::: EXCERPTED DATA :::

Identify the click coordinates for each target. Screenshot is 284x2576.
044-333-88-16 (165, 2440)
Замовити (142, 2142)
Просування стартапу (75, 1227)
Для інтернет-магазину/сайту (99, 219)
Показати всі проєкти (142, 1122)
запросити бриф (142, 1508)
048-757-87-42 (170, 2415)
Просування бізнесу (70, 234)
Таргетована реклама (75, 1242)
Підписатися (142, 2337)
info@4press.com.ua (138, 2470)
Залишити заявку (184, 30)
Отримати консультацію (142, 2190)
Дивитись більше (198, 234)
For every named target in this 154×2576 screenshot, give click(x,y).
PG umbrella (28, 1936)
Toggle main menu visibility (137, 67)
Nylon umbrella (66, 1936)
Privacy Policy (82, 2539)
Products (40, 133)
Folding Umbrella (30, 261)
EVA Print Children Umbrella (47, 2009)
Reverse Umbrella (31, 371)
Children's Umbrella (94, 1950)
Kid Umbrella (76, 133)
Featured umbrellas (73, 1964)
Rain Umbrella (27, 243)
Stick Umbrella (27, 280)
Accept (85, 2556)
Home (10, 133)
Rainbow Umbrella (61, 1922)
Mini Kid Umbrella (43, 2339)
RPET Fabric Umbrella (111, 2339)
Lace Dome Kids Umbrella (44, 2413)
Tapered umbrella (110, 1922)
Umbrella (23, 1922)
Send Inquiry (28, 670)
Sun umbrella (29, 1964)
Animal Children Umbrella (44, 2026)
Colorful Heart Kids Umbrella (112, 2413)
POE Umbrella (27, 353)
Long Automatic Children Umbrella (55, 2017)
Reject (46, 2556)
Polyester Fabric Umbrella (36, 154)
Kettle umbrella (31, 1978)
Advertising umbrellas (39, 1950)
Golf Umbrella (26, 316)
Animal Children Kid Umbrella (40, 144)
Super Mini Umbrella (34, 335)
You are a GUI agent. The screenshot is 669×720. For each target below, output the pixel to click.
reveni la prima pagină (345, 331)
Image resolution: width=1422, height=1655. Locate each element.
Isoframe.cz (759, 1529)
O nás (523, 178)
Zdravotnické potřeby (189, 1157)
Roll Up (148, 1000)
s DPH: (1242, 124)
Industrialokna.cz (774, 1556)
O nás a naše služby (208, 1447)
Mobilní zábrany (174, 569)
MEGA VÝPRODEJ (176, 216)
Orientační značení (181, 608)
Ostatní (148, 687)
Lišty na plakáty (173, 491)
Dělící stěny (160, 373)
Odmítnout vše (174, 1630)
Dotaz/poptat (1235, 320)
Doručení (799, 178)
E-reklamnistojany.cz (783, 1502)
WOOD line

:::

_OBJECTIVE:_ Quote all of the records above word for word, keeping every line intact and in its original order.

_ANSWER BELOW:_
Identify the click coordinates for each target. Screenshot is 284x2576.
044-333-88-16 (165, 2440)
Замовити (142, 2142)
Просування стартапу (75, 1227)
Для інтернет-магазину/сайту (99, 219)
Показати всі проєкти (142, 1122)
запросити бриф (142, 1508)
048-757-87-42 (170, 2415)
Просування бізнесу (70, 234)
Таргетована реклама (75, 1242)
Підписатися (142, 2337)
info@4press.com.ua (138, 2470)
Залишити заявку (184, 30)
Отримати консультацію (142, 2190)
Дивитись більше (198, 234)
For every named target in this 154×2576 screenshot, give click(x,y).
PG umbrella (28, 1936)
Toggle main menu visibility (137, 67)
Nylon umbrella (66, 1936)
Privacy Policy (82, 2539)
Products (40, 133)
Folding Umbrella (30, 261)
EVA Print Children Umbrella (47, 2009)
Reverse Umbrella (31, 371)
Children's Umbrella (94, 1950)
Kid Umbrella (76, 133)
Featured umbrellas (73, 1964)
Rain Umbrella (27, 243)
Stick Umbrella (27, 280)
Accept (85, 2556)
Home (10, 133)
Rainbow Umbrella (61, 1922)
Mini Kid Umbrella (43, 2339)
RPET Fabric Umbrella (111, 2339)
Lace Dome Kids Umbrella (44, 2413)
Tapered umbrella (110, 1922)
Umbrella (23, 1922)
Send Inquiry (28, 670)
Sun umbrella (29, 1964)
Animal Children Umbrella (44, 2026)
Colorful Heart Kids Umbrella (112, 2413)
POE Umbrella (27, 353)
Long Automatic Children Umbrella (55, 2017)
Reject (46, 2556)
Polyester Fabric Umbrella (36, 154)
Kettle umbrella (31, 1978)
Advertising umbrellas (39, 1950)
Golf Umbrella (26, 316)
Animal Children Kid Umbrella (40, 144)
Super Mini Umbrella (34, 335)
You are a GUI agent. The screenshot is 669×720. For each target below, output the pixel to click.
reveni la prima pagină (345, 331)
Image resolution: width=1422, height=1655. Locate each element.
Isoframe.cz (759, 1529)
O nás (523, 178)
Zdravotnické potřeby (189, 1157)
Roll Up (148, 1000)
s DPH: (1242, 124)
Industrialokna.cz (774, 1556)
O nás a naše služby (208, 1447)
Mobilní zábrany (174, 569)
MEGA VÝPRODEJ (176, 216)
Orientační značení (181, 608)
Ostatní (148, 687)
Lišty na plakáty (173, 491)
Dělící stěny (160, 373)
Odmítnout vše (174, 1630)
Dotaz/poptat (1235, 320)
Doručení (799, 178)
E-reklamnistojany.cz (783, 1502)
WOOD line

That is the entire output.